What is asked: Lay out every line of the records below as a numbered list, leaving out blank lines and any pictures.

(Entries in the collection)
○ ○ ○

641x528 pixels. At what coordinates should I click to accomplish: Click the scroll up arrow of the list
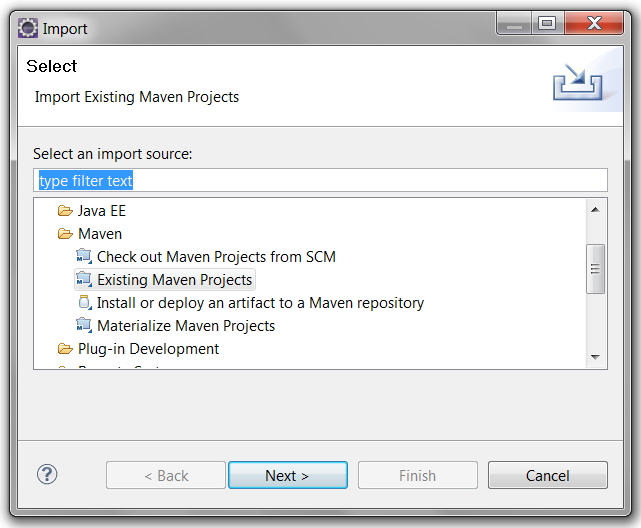click(595, 210)

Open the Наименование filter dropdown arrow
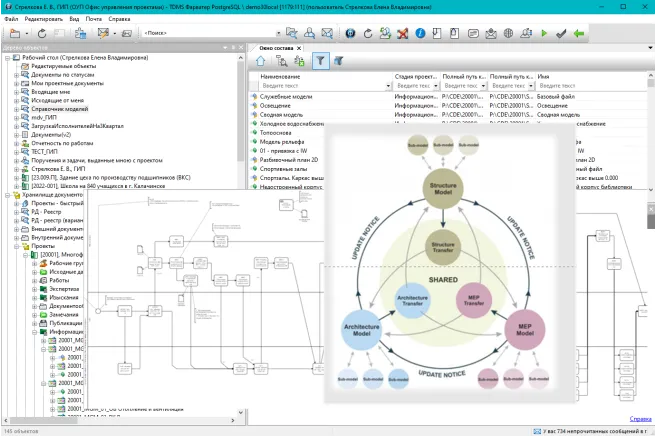[387, 86]
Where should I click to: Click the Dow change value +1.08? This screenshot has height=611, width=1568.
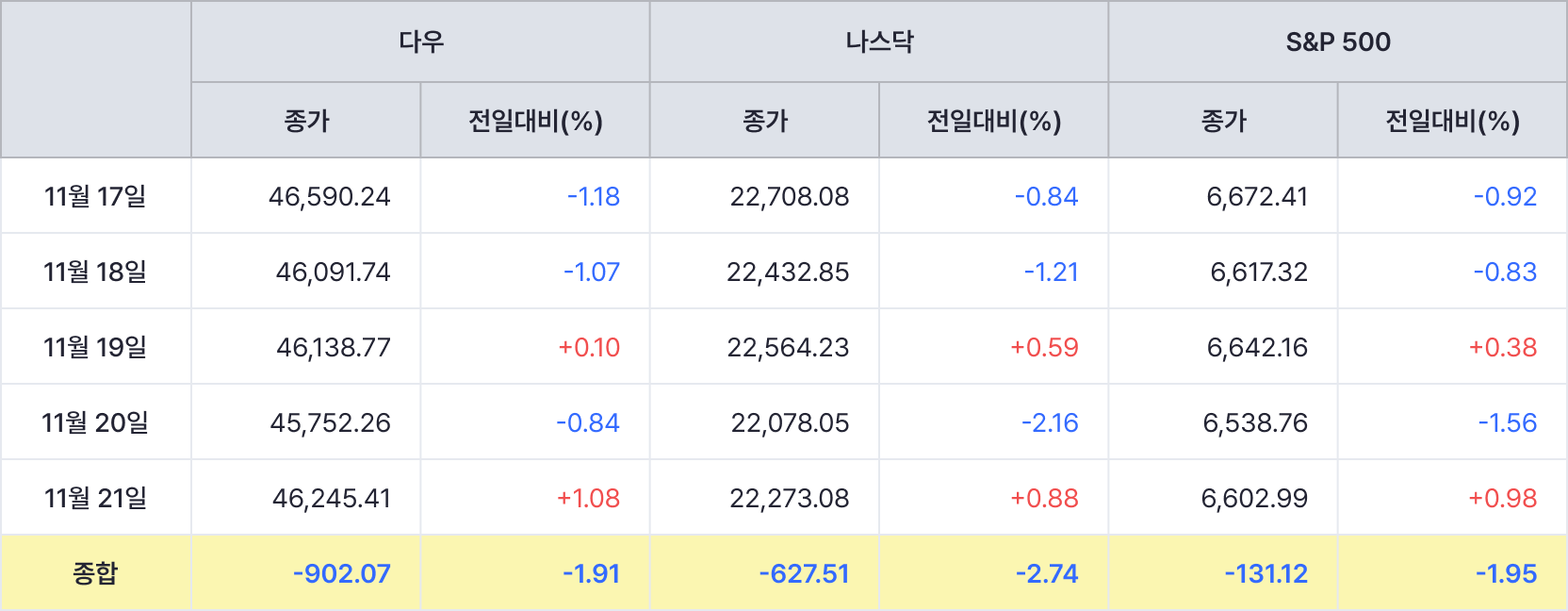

○ ○ ○

Written answer:
1. 641x528 pixels. At what coordinates should I click to accomplish: Click the scroll up arrow of the list
2. click(595, 210)
3. Open the Наименование filter dropdown arrow
4. [387, 86]
5. Where should I click to: Click the Dow change value +1.08? This screenshot has height=611, width=1568.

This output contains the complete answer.